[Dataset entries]
● ● ●
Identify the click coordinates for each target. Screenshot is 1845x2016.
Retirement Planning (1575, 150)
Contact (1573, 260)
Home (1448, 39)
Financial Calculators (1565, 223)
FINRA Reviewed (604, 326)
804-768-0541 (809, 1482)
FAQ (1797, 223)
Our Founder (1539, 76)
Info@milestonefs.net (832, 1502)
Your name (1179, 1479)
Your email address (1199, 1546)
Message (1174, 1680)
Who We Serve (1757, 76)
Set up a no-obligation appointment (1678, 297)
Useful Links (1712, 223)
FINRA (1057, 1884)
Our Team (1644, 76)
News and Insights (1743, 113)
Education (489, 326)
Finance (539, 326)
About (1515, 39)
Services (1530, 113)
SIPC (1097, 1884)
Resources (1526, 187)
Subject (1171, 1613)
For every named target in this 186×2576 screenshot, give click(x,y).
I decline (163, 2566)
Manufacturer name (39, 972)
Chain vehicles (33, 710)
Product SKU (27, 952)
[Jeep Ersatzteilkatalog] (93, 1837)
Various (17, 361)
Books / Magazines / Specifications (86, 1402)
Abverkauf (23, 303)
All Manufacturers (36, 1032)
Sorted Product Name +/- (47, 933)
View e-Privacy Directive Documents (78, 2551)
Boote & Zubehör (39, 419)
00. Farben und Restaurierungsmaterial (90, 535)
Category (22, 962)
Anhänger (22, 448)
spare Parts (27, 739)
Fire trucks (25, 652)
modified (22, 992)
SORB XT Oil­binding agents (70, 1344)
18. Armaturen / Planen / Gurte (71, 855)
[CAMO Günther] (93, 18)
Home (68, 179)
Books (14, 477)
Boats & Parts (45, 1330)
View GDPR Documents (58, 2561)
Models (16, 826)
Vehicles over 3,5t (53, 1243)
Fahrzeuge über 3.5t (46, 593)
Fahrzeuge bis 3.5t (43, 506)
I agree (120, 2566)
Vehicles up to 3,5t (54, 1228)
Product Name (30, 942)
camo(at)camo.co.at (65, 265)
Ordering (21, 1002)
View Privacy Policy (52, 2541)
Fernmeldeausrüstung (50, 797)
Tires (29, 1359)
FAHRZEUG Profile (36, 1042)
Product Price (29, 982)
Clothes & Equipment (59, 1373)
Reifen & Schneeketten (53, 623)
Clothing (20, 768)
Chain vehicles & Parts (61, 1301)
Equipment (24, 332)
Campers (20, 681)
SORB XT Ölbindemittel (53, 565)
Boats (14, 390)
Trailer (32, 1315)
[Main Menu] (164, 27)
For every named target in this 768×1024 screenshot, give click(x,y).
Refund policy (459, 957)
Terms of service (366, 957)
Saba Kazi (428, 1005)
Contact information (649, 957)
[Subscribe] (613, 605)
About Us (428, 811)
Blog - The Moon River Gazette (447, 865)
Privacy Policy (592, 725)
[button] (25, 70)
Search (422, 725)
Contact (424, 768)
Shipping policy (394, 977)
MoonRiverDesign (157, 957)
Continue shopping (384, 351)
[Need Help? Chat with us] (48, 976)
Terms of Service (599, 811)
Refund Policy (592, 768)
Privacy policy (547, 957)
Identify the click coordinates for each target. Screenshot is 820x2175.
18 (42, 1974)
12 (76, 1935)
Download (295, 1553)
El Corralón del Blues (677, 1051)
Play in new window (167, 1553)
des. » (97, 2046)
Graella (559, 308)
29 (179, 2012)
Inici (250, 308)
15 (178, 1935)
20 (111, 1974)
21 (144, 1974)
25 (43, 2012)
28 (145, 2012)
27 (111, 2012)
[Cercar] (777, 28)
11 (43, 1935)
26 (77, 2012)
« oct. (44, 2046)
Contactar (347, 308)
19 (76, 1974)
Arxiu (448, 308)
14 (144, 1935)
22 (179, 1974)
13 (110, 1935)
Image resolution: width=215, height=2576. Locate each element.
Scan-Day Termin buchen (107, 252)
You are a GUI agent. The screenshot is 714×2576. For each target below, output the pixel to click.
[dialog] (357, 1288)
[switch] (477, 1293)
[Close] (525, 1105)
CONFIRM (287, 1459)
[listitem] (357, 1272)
● ● ●
# What to work on
Write each line of the data down again exactly as it reads.

# Exercise answer
Identify the click coordinates for each target. Screenshot is 1845x2016.
Retirement Planning (1575, 150)
Contact (1573, 260)
Home (1448, 39)
Financial Calculators (1565, 223)
FINRA Reviewed (604, 326)
804-768-0541 (809, 1482)
FAQ (1797, 223)
Our Founder (1539, 76)
Info@milestonefs.net (832, 1502)
Your name (1179, 1479)
Your email address (1199, 1546)
Message (1174, 1680)
Who We Serve (1757, 76)
Set up a no-obligation appointment (1678, 297)
Useful Links (1712, 223)
FINRA (1057, 1884)
Our Team (1644, 76)
News and Insights (1743, 113)
Education (489, 326)
Finance (539, 326)
About (1515, 39)
Services (1530, 113)
SIPC (1097, 1884)
Resources (1526, 187)
Subject (1171, 1613)
For every named target in this 186×2576 screenshot, give click(x,y).
I decline (163, 2566)
Manufacturer name (39, 972)
Chain vehicles (33, 710)
Product SKU (27, 952)
[Jeep Ersatzteilkatalog] (93, 1837)
Various (17, 361)
Books / Magazines / Specifications (86, 1402)
Abverkauf (23, 303)
All Manufacturers (36, 1032)
Sorted Product Name +/- (47, 933)
View e-Privacy Directive Documents (78, 2551)
Boote & Zubehör (39, 419)
00. Farben und Restaurierungsmaterial (90, 535)
Category (22, 962)
Anhänger (22, 448)
spare Parts (27, 739)
Fire trucks (25, 652)
modified (22, 992)
SORB XT Oil­binding agents (70, 1344)
18. Armaturen / Planen / Gurte (71, 855)
[CAMO Günther] (93, 18)
Home (68, 179)
Books (14, 477)
Boats & Parts (45, 1330)
View GDPR Documents (58, 2561)
Models (16, 826)
Vehicles over 3,5t (53, 1243)
Fahrzeuge über 3.5t (46, 593)
Fahrzeuge bis 3.5t (43, 506)
I agree (120, 2566)
Vehicles up to 3,5t (54, 1228)
Product Name (30, 942)
camo(at)camo.co.at (65, 265)
Ordering (21, 1002)
View Privacy Policy (52, 2541)
Fernmeldeausrüstung (50, 797)
Tires (29, 1359)
FAHRZEUG Profile (36, 1042)
Product Price (29, 982)
Clothes & Equipment (59, 1373)
Reifen & Schneeketten (53, 623)
Clothing (20, 768)
Chain vehicles & Parts (61, 1301)
Equipment (24, 332)
Campers (20, 681)
SORB XT Ölbindemittel (53, 565)
Boats (14, 390)
Trailer (32, 1315)
[Main Menu] (164, 27)
For every named target in this 768×1024 screenshot, give click(x,y).
Refund policy (459, 957)
Terms of service (366, 957)
Saba Kazi (428, 1005)
Contact information (649, 957)
[Subscribe] (613, 605)
About Us (428, 811)
Blog - The Moon River Gazette (447, 865)
Privacy Policy (592, 725)
[button] (25, 70)
Search (422, 725)
Contact (424, 768)
Shipping policy (394, 977)
MoonRiverDesign (157, 957)
Continue shopping (384, 351)
[Need Help? Chat with us] (48, 976)
Terms of Service (599, 811)
Refund Policy (592, 768)
Privacy policy (547, 957)
Identify the click coordinates for each target. Screenshot is 820x2175.
18 (42, 1974)
12 (76, 1935)
Download (295, 1553)
El Corralón del Blues (677, 1051)
Play in new window (167, 1553)
des. » (97, 2046)
Graella (559, 308)
29 (179, 2012)
Inici (250, 308)
15 (178, 1935)
20 (111, 1974)
21 (144, 1974)
25 (43, 2012)
28 (145, 2012)
27 (111, 2012)
[Cercar] (777, 28)
11 (43, 1935)
26 (77, 2012)
« oct. (44, 2046)
Contactar (347, 308)
19 (76, 1974)
Arxiu (448, 308)
14 (144, 1935)
22 (179, 1974)
13 (110, 1935)
Image resolution: width=215, height=2576. Locate each element.
Scan-Day Termin buchen (107, 252)
You are a GUI agent. The screenshot is 714×2576. For each target below, output the pixel to click.
[dialog] (357, 1288)
[switch] (477, 1293)
[Close] (525, 1105)
CONFIRM (287, 1459)
[listitem] (357, 1272)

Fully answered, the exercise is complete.